Do you see yourself as a tech person or a people person?
Good question. I think at the end of the day, whether its business whether its people, I see myself as an entrepreneur in China who finds solutions to problems. Sometimes that requires putting the technology head on, and sometimes it requires putting the people head on. It’s a matter of what does it take to grow.

Our readers might also be interested in your bicycle tour from Beijing to Venice, Italy. Where did you find your motivation for such a fantastic undertaking?
Obviously when you are young, you can do things like that. When you have no commitments, long journeys are an amazing thing. But it really started from a group of Italians who had come from Venice to Beijing in anticipation of the 2008 Olympics. They happened to be looking for people to ride back, from Beijing to Italy, to trace some other routes. The political landscape was not the same when we were going back, but nonetheless it was an experience that I will certainly never forget.

What are your personal goals for the future?
First and foremost is to make EventBank successful and that is what we are working towards every day - making our team and the company moving in the right direction, so that we can do what we set out to do in making EventBank a successful global company.

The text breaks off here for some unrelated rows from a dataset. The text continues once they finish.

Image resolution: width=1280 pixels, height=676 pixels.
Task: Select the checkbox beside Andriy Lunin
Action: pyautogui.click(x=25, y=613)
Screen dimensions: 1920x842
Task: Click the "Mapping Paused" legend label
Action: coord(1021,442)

You have substantial experience with venture capital and have founded several companies from the ground up. Could you share some advice for aspiring entrepreneurs who are starting their own business?
I think it goes back to what I said earlier, you need to be passionate about something. I see too many people who start businesses that they are not passionate about, but they see an opportunity that they are not that familiar with. Down the line when things get tough and maybe the company does not have any money, there are challenges all around… do you stick with it? Those who are passionate with what they do every day are the people that are determined to go through anything to make their business successful.

Can you summarize what kind of services does EventBank offer?
First, we call ourselves an all-in-one engagement management software platform. We transform professional communities with our technology.

Our services are provided as a software platform for essentially three kindsof organizations. First, for chambers of commerce and associations, we are the IT system for their CRM, their e-mail marketing tools, membership management as well as event management, and in some cases websites that we build for them.

Secondly for corporate firms, big and small, we help them to enable all their events with our technology, whether it is for sales and marketing or for procurement, we enable all their marketing operations.

And the last are SMEs who are looking for a platform that utilizes our CRM, event tools or our e-mail marketing. That’s a newer service that we have created for Asia and it has only been out for a couple of months since we have put that on the market. But at the end of the day it is how we serve different companies of different sizes with solutions that we have spent almost five years building.

The focus of that is in China?
We started here in China, but in the last year we have expanded and opened offices in the US, Asia-Pacific, and now we are making a big push beyond even Asia-Pacific to working with chambers of commerce and other organizations around the world.

I have seen that now you are spending much more time outside of China…
Yes, exactly… My time in China this year has been quite limited. This is probably the least amount of time in China that I have spent since I have been here. Last year I was also on the road quite a bit, but mostly to the US as we were getting our US operations set up.

In our interview, Mr. Schmidt shared his views on the current business environment in China, how he started EventBank and his other businesses, and gave an insight into his personal motivation and future professional goals. He also explained what he believes are the key factors that led EventBank to grow in the last couple of years. He talked about his connections with the American Chamber of Commerce in China and about the obstacles faced by China while creating its own Silicon Valley.